BEGIN DOCUMENT EXTRACT

EEOC Fact Sheet: FAQ on New Rules for Health Incentives

Washington is on its way to clearing the path for employers to reduce health care costs by incentivizing healthy behaviors in employees. The Affordable Care Act (ACA), which was signed into law in 2010, allowed these incentive programs, but the Equal Employment Opportunity Commission (EEOC) raised questions about their legal implementation. After years of litigation, the EEOC on April 16, 2015 proposed a rule clarifying how companies can take advantage of the Affordable Care Act’s provisions.

Employers have more options than ever before to cultivate healthier employees and cut costs. Now, the challenge is designing benefits programs that comply with the rules and are not burdensome to manage. 

What kind of programs does the proposed rule apply to? 

The Affordable Care Act (ACA) allows employers to offer employees incentives to improve their health. Some of these programs ask employees to engage in healthy behavior – like becoming more active, not smoking, or eating better. Some ask employees to complete health risk assessments or screenings for risk factors – like high blood pressure or high cholesterol. Under the ACA, there are two types of these programs:

Participatory: These are programs that don’t require an individual to satisfy a health standard to get the incentive. For example, a program that reimburses employees for a gym membership.

END DOCUMENT EXTRACT
BEGIN GIVEN RECORDS

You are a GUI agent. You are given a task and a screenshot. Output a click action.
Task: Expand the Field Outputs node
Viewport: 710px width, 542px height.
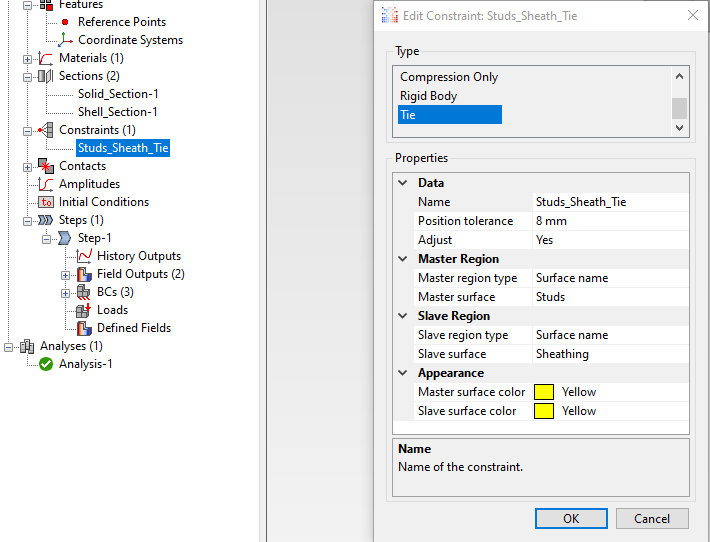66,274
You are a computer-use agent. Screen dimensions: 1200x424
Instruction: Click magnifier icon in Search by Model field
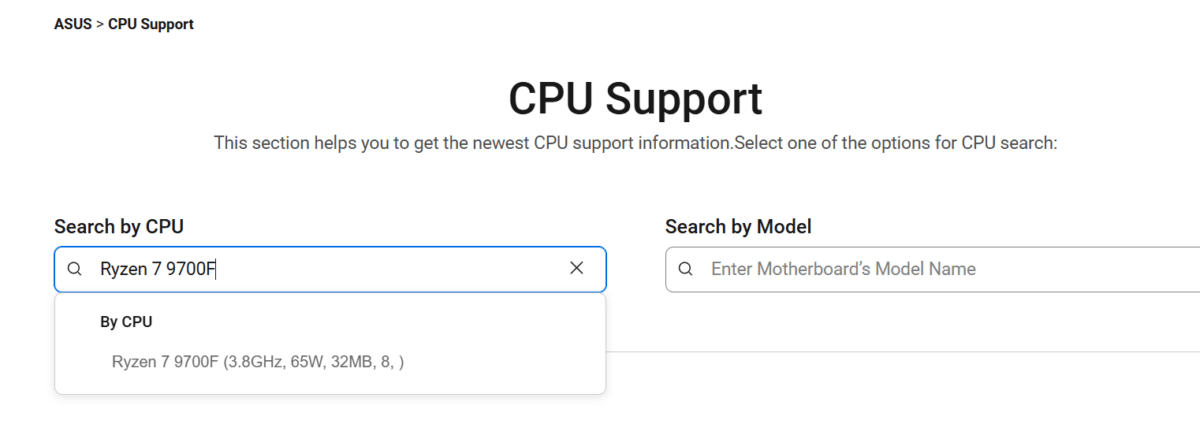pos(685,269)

END GIVEN RECORDS
BEGIN GIVEN RECORDS

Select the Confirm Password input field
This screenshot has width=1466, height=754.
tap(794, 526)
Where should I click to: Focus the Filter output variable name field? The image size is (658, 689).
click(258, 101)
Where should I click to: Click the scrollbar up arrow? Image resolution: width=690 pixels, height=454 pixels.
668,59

END GIVEN RECORDS

ACTIVITY A:
According to the EEOC fact sheet on health incentives, on what date did the EEOC propose its rule clarifying how companies can use the Affordable Care Act's provisions?
ACTIVITY B:
Pick up the EEOC fact sheet on health incentives right after its last sentence and write the next part.

EXPECTED OUTPUT A:
April 16, 2015.

EXPECTED OUTPUT B:
Health-Contingent: These programs require an individual to reach a health goal to get the incentive. There are two types:

  • Activity-only: Employees are required to engage in an activity, like a diet or exercise program, to get the incentive.
  • Outcome-based: Employees have to meet a health standard or follow a program towards meeting that standard to get the incentive. For example, an employer screens for high blood pressure and offers a reward to employees with healthy blood pressure or employees who take steps to lower their blood pressure.

What are the rules for designing these programs?

1) Programs must be voluntary. Under the EEOC’s proposed rule, both participatory and health-contingent programs must be voluntary. This means that employers:

  • May not require employees to participate.
  • May not deny access to health coverage or limit coverage for non-participation.
  • May not take any adverse employment action or retaliate against, interfere with, coerce, intimidate, or threaten employees.

2) Programs must be “reasonably designed” to promote health or prevent disease.  Both participatory and health-contingent programs must have a reasonable chance of improving the health or preventing disease in participating employees, must not be overly burdensome, and must not violate the Americans with Disabilities Act (ADA).  For example, a program that collects medical information from employees, but does not use it to design programs that would improve employee health is not reasonably designed.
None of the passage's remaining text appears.